I do see result if the Date is WHERE fapr.date_tested > ‘2021-10-30 12:00:00.000000’ however there is 0 result for WHERE fapr.date_tested < ‘2021-10-30 12:00:00.000000’ , I tried copying example date from the date_tested column as you suggested however it still doesn’t work.

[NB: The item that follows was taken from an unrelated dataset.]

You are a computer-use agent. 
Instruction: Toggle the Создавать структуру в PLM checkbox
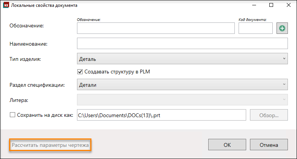click(80, 72)
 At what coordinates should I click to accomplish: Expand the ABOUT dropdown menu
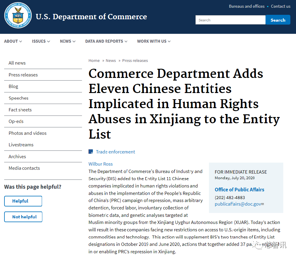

Do we have any other suggestion? to fix or workaround ? I also tried to use fact_asset_scan_policy table with another query both fact_asset_scan_policy and fact_asset_policy_rule are behaving exactly same.

Thank you.
Manny

Currently using the SQL query below to import the scan results into our ServiceNow custom table. This query also works with the sql export report in InsightVM, but you might need the rename “check_result” tot “compliance”. The WHERE gives me the scan results of yesterday.

SELECT dp.policy_id,
dp.title as policy_title,
dpr.rule_id,
dpr.title as policy_rule_title,
da.ip_address,
da.host_name,
fapr.asset_id,
dpr.description,
fapr.date_tested,
htmlToText(fc.proof) as proof,
fc.check_result,
dpr.severity,
(regexp_replace(dpr.rationale,’<[^>]>|^\s+|\s\s+’,’’,‘g’)) AS rationale,
(regexp_replace(dpr.remediation,’<[^>]
>|^\s+|\s\s+’,’’,‘g’)) AS remediation

FROM fact_asset_policy_rule fapr
JOIN dim_policy dp on dp.policy_id = fapr.policy_id
JOIN dim_policy_rule dpr on dpr.policy_id = fapr.policy_id and fapr.rule_id = dpr.rule_id
JOIN dim_asset da on da.asset_id = fapr.asset_id
JOIN fact_asset_policy_rule_check fc on fc.policy_id = fapr.policy_id and fc.rule_id = fapr.rule_id AND fapr.asset_id = fc.asset_id

WHERE date(fapr.date_tested) = CURRENT_DATE - 1

edit: you can change CURRENT_DATE - 1 to YYYY-MM-DD (between quotes) to get the scans for that date.

This doesn’t work , Thank you for suggestion though.